Je m’emballe sans doute un peu.

Et il n’est pas évident que ce soit les mêmes raisons qui nous poussent, les Républicains et moi (ça fait tout drôle de l’écrire…), à applaudir le rejet de ce plan.

Mais alors : pas du tout.

« Ni l’intervention pressante de George W. Bush ni les appels à la responsabilité des leaders démocrates et républicains du Congrès n’ont eu raison de la peur qui étreint les 435 représentants : celle de se présenter dans cinq semaines devant les électeurs en ayant entériné un plan de sauvetage extrêmement impopulaire », écrit ainsi Le Figaro.

Tandis que Libération fait le même constat : « La chambre des représentants (435 membres) doit être renouvelée le 4 novembre, lors des présidentielles, et tous ses membres craignent de perdre leur siège s’ils approuvent ce projet de loi extrêmement impopulaire. Tous ces élus ont reçu des centaines, voire des milliers de courriers électroniques de leurs électeurs menaçant de ne pas voter pour eux s’ils l’approuvaient. »

### Travail demandé
Restituez à l'identique, dans le texte sur le rejet du plan de sauvetage, tout le passage qui va de « Et il n’est » jusqu'à « de ce plan. ».

### Données fournies

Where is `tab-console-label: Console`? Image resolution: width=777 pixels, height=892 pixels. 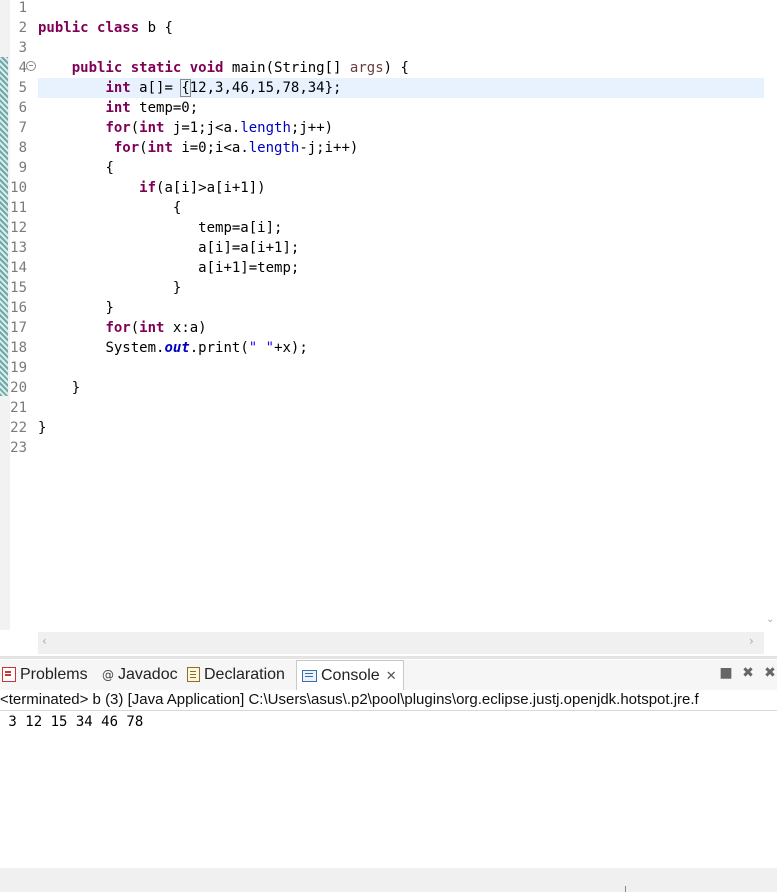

### Réponse proposée
Et il n’est pas évident que ce soit les mêmes raisons qui nous poussent, les Républicains et moi (ça fait tout drôle de l’écrire…), à applaudir le rejet de ce plan.